Los pactos exigen sacrificios. Desde demasiadas esquinas del tablero político se mira en dirección a Collboni. En Andalucía, que es donde Feijóo requiere que la llama ardiente del 19J perdure, la ecuación también dista de estar solventada por completo. Dando por hecho un avance del PP en el Sur –los socialistas lograron 458 alcaldías hace cuatro años, el 57%– lo que se evaluará, en términos de diagnóstico estatal, es la altura del precipicio al que se enfrenta el PSOE. Dos síntomas: el grado de penetración de la derecha en las urbes medias y en la Andalucía interior tras la absoluta de junio; y la batalla por Sevilla, cuyo ayuntamiento es el más importante de España en poder de los socialistas.
Los sondeos pronostican para Antonio Muñoz, el regidor (accidental) del PSOE, una tenue ventaja sobre el PP, que concurre con el último casadista en activo: José Luis Sanz, exalcalde de Tomares, localidad metropolitana de Sevilla con la mayor renta de Andalucía, un candidato impuesto a Moreno Bonilla y con escaso tirón popular en la capital hispalense. Dos problemas: los sondeos no son narradores confiables debido a los virajes suicidas de Sánchez al reformar el Código Penal o por su sintonía con los independentistas vascos y catalanes y los socialistas, incluso si aguantasen como lista más votada, no alcanzarían una mayoría suficiente. Necesitarían sumar a su izquierda, donde la guerra civil entre Podemos e IU persiste bajo la forma de obstinación genética.

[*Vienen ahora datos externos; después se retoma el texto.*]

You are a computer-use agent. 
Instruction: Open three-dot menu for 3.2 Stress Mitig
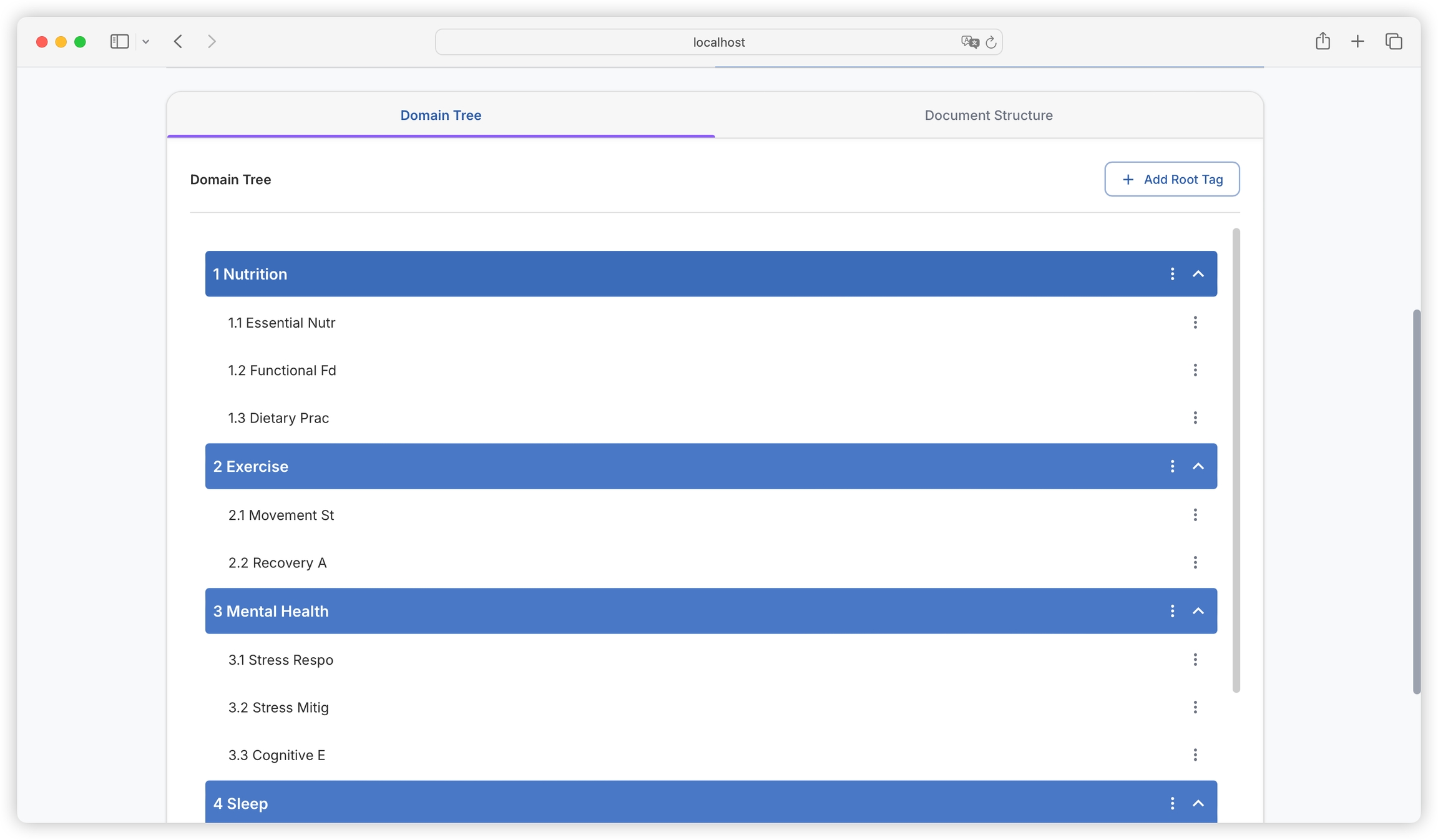pos(1195,707)
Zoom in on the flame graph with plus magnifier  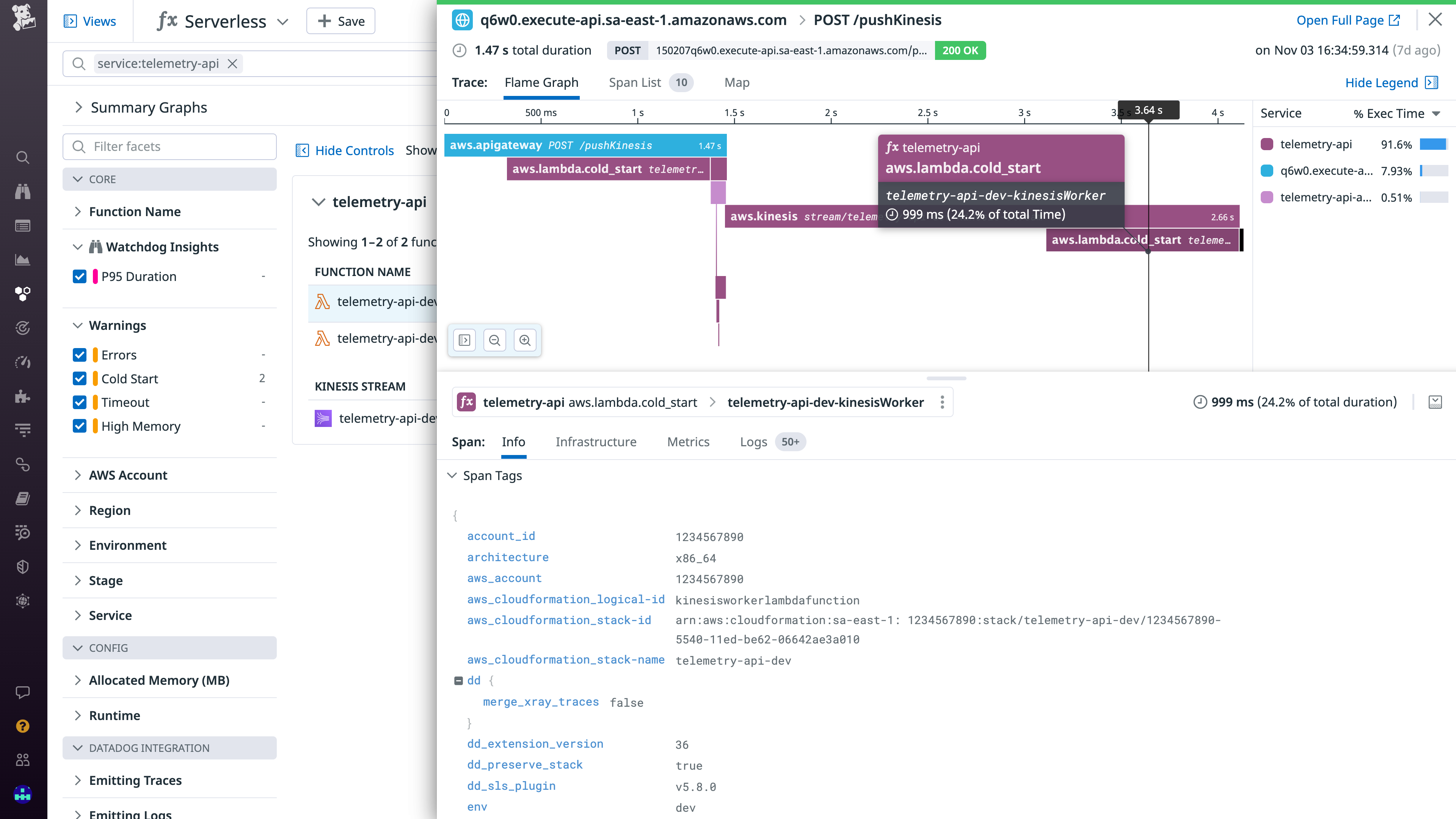[525, 340]

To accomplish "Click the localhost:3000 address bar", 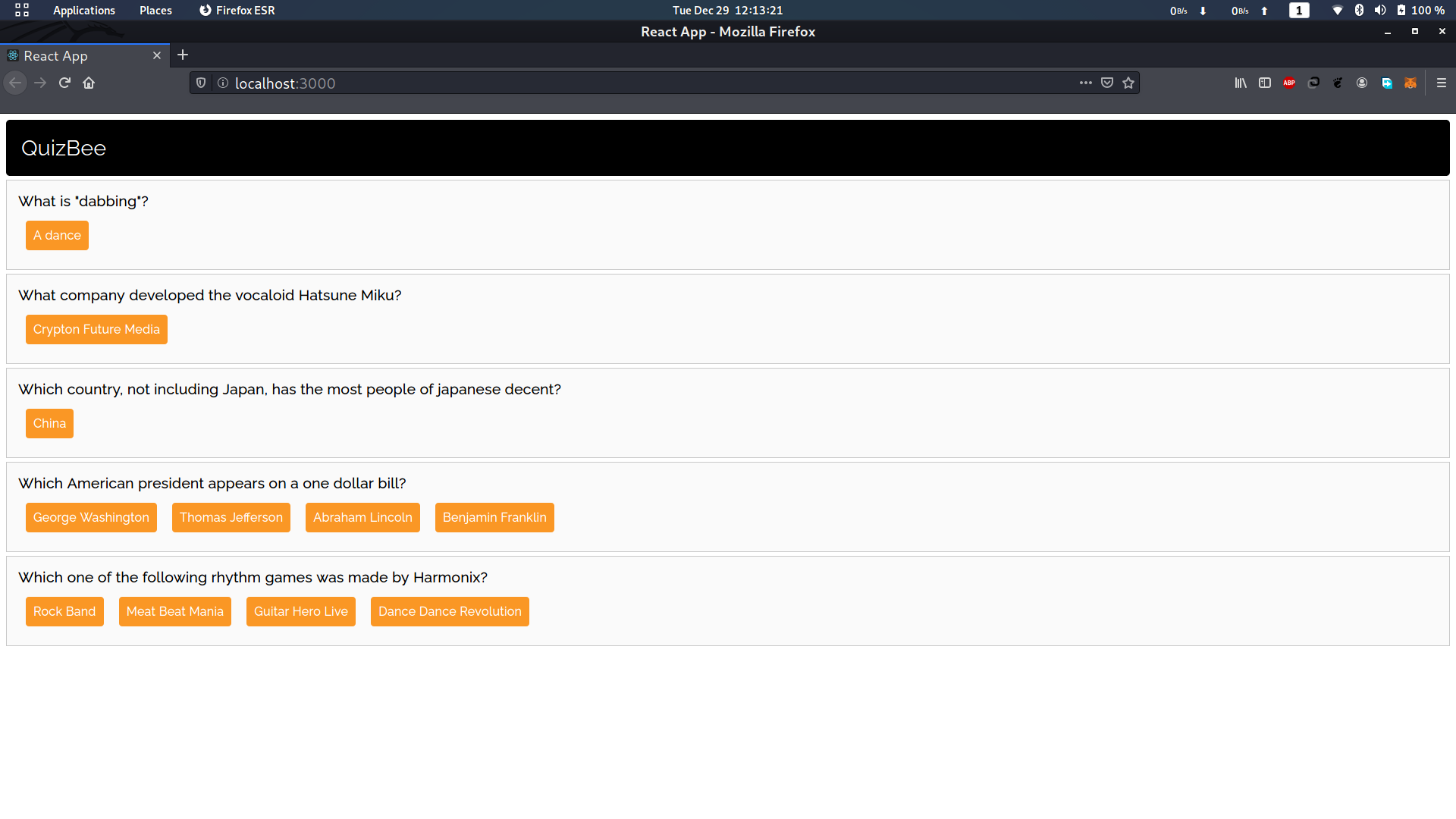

Que el PSOE gobierne en Barcelona y en Sevilla, sin ser imposible, parece improbable. Si pierde la primera pero conserva la segunda el camino hacia las generales puede ser agónico, pero no mortal. Pero si las dos ciudades caen en manos de sus adversarios la suerte de Sánchez puede terminar siendo la del Julio César de Shakespeare. Como dice Miguel Ángel Aguilar, maestro de los insustituibles plumillas ilustrados, veremos.